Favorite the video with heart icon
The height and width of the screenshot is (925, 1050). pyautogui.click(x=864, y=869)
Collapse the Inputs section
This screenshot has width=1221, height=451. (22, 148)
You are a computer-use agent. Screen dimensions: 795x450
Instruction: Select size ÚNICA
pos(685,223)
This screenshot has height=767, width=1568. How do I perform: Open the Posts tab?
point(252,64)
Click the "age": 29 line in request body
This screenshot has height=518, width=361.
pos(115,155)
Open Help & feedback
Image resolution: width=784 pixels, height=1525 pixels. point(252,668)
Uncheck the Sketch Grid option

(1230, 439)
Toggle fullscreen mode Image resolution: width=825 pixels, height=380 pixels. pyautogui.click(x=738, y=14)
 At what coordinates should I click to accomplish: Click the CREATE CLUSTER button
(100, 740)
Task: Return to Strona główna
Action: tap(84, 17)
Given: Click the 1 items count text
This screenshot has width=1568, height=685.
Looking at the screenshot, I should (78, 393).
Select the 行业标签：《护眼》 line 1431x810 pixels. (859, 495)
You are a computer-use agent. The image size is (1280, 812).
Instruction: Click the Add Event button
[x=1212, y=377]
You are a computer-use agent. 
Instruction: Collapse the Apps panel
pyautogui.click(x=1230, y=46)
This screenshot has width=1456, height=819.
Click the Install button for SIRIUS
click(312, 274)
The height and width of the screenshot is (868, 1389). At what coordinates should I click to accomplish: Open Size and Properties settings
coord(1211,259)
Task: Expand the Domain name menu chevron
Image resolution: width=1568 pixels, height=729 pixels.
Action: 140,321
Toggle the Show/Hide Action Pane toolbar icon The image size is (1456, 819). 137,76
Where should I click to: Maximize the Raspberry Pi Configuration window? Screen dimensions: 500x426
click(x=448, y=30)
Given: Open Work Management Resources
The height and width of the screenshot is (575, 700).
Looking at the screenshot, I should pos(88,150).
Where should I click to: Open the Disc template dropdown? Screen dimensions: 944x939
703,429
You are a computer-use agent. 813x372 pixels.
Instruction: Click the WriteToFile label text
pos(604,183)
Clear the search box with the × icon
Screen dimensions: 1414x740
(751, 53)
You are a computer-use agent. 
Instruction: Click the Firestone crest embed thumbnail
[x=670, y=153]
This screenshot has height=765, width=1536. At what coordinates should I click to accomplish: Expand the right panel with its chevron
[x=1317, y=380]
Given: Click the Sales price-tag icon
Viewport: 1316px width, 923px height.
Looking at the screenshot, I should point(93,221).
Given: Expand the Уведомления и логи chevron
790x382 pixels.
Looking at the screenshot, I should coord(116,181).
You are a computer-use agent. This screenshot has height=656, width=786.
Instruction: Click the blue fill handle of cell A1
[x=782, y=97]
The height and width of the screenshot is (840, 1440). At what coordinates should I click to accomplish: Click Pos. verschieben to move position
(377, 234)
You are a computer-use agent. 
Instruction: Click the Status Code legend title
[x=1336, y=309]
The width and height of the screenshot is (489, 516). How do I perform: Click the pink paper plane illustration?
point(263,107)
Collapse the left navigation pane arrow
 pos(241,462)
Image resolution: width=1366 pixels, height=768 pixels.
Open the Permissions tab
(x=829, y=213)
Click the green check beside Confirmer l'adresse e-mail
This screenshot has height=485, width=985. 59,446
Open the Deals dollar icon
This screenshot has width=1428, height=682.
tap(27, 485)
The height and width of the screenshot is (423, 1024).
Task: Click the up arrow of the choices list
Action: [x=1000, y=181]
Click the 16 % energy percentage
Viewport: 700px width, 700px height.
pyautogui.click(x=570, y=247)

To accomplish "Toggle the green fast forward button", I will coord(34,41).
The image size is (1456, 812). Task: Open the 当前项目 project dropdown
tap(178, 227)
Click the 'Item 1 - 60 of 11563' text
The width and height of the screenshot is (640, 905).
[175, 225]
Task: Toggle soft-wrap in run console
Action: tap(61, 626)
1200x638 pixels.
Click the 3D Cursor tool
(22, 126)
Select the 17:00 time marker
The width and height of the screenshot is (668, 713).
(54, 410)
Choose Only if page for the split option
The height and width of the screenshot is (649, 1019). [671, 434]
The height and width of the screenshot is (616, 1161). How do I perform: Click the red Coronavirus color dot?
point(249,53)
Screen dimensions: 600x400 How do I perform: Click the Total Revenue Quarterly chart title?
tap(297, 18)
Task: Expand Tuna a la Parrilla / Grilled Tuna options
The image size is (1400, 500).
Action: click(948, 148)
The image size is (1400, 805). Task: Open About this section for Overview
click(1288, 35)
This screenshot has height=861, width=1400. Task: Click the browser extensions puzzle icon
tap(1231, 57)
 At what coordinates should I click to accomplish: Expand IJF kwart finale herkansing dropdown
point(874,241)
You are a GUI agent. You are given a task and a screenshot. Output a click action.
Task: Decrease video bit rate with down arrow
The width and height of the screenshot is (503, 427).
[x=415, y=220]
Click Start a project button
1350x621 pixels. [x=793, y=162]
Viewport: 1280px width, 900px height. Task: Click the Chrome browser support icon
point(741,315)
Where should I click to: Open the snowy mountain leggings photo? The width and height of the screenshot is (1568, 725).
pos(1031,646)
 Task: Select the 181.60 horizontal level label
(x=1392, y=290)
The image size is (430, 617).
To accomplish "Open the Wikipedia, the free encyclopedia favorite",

= = = = =

**ASSIGNED TASK**.
The required answer is the line with "You are a GUI" plus every line after it to the end of the entries above, transcribed exactly.

**RESULT OF THIS EXERCISE**.
You are a GUI agent. You are given a task and a screenshot. Output a click action.
Task: Decrease video bit rate with down arrow
The width and height of the screenshot is (503, 427).
[x=415, y=220]
Click Start a project button
1350x621 pixels. [x=793, y=162]
Viewport: 1280px width, 900px height. Task: Click the Chrome browser support icon
point(741,315)
Where should I click to: Open the snowy mountain leggings photo? The width and height of the screenshot is (1568, 725).
pos(1031,646)
 Task: Select the 181.60 horizontal level label
(x=1392, y=290)
The image size is (430, 617).
To accomplish "Open the Wikipedia, the free encyclopedia favorite",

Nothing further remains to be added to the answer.